Material for this task:
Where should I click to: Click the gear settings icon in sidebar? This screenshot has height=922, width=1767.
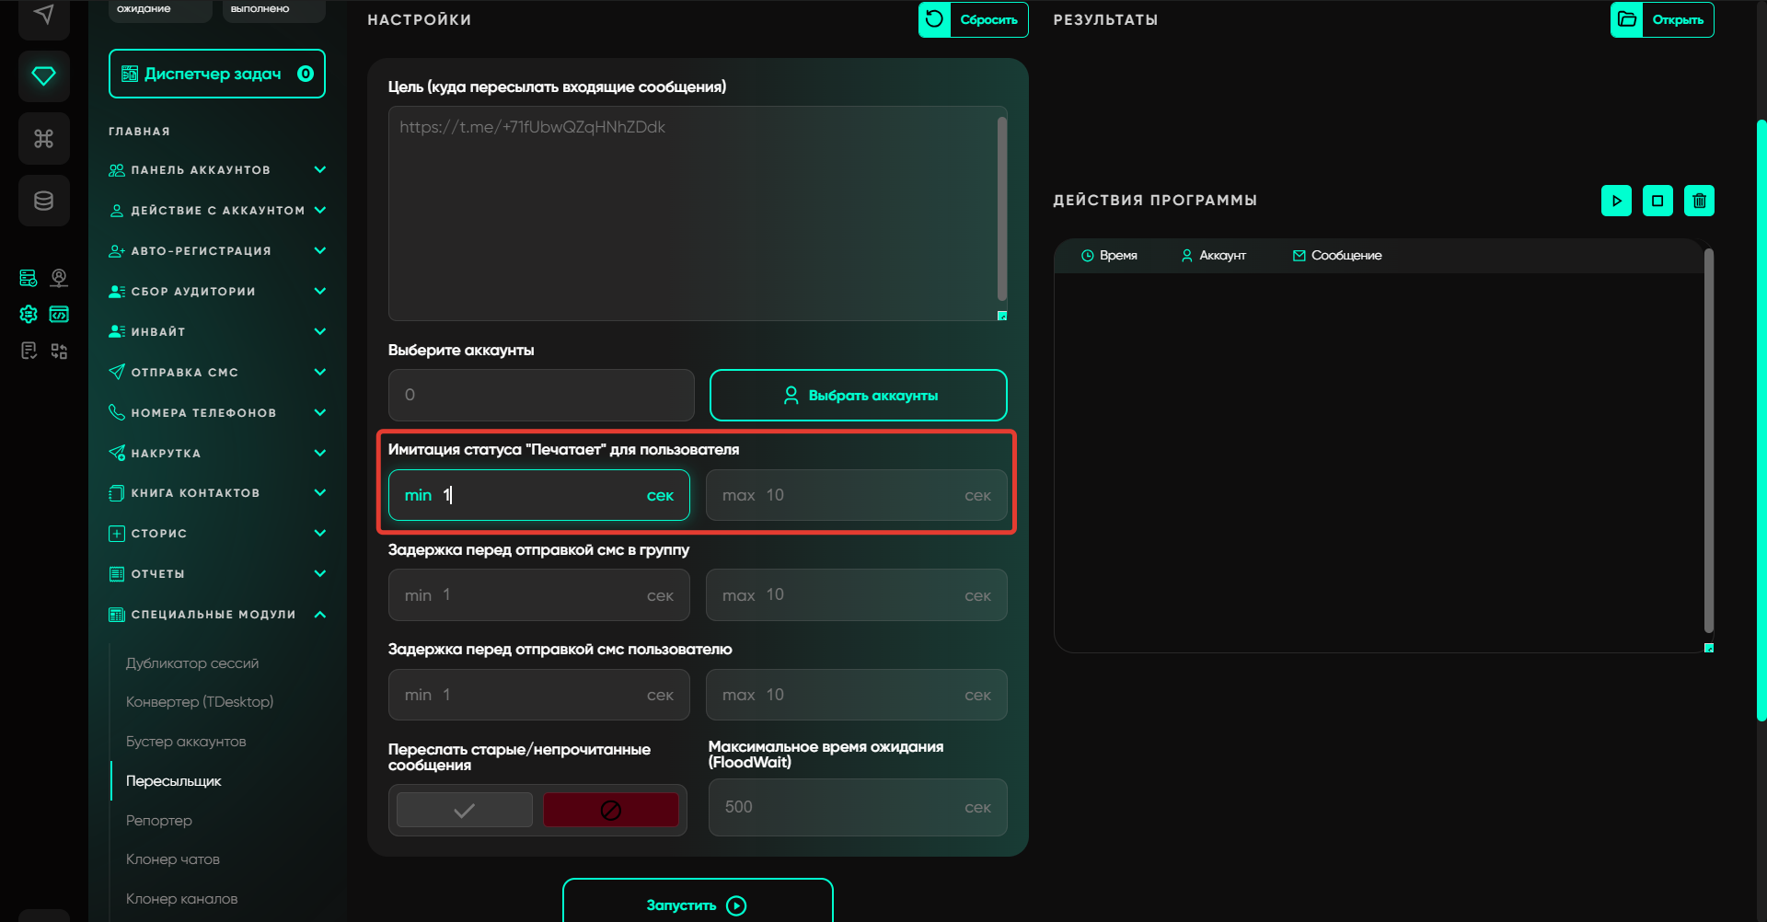29,315
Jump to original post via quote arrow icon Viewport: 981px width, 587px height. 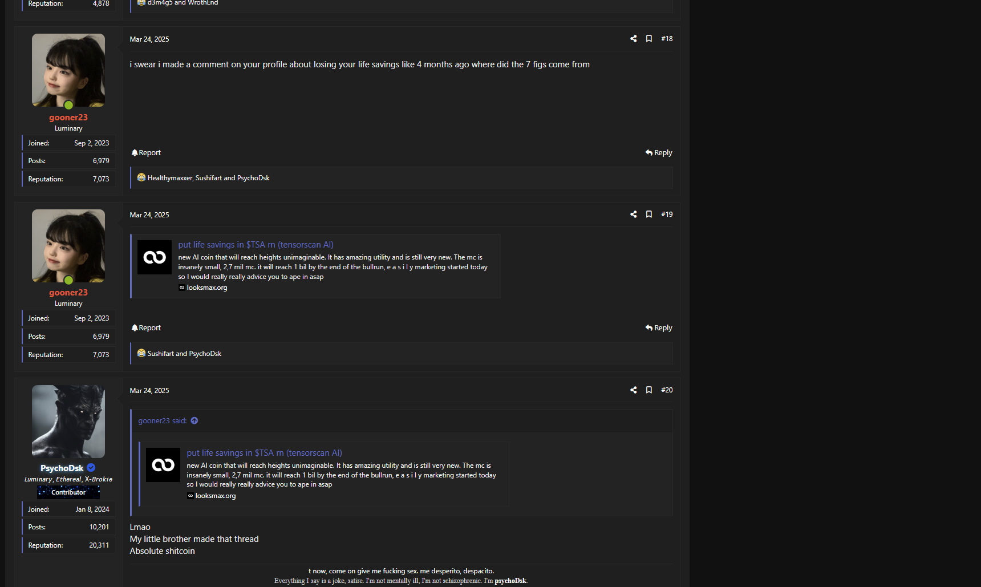click(194, 421)
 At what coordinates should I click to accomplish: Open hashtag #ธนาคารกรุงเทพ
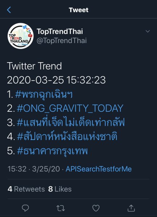tap(52, 151)
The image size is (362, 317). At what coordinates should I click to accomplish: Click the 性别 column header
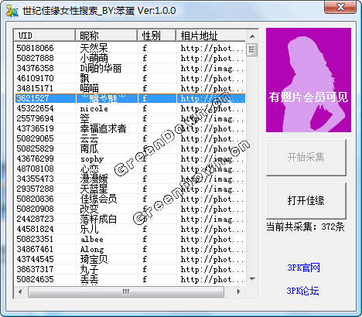click(157, 36)
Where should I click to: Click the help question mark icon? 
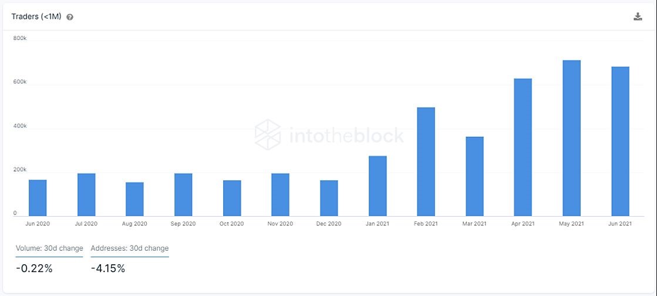point(70,17)
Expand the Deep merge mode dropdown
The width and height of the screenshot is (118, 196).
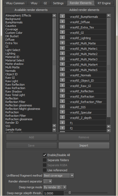(55, 187)
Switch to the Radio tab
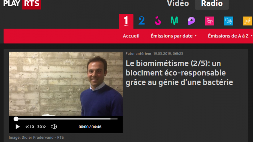 [x=212, y=4]
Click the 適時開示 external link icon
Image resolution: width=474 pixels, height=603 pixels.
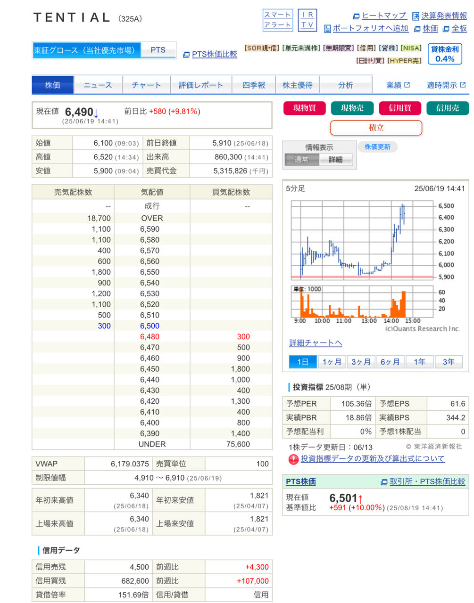click(463, 85)
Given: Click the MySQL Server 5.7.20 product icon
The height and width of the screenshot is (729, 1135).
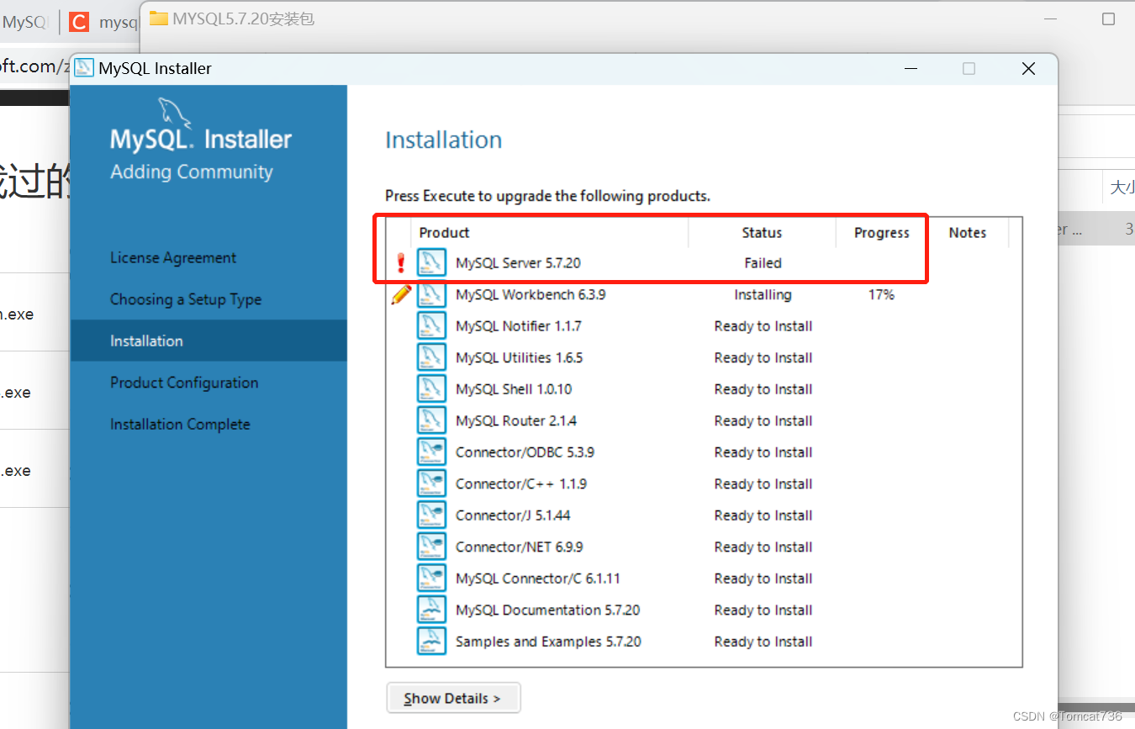Looking at the screenshot, I should [431, 262].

Task prompt: Please reproduce verbatim the lines from the line with "The width and" through the final line of the listing, inclusive of both ends. Omit all pictures.

Result of the exercise:
The width and height of the screenshot is (118, 196).
(55, 187)
Switch to the Radio tab
 [x=212, y=4]
Click the 適時開示 external link icon
Image resolution: width=474 pixels, height=603 pixels.
click(463, 85)
Given: Click the MySQL Server 5.7.20 product icon
The height and width of the screenshot is (729, 1135).
Looking at the screenshot, I should [431, 262].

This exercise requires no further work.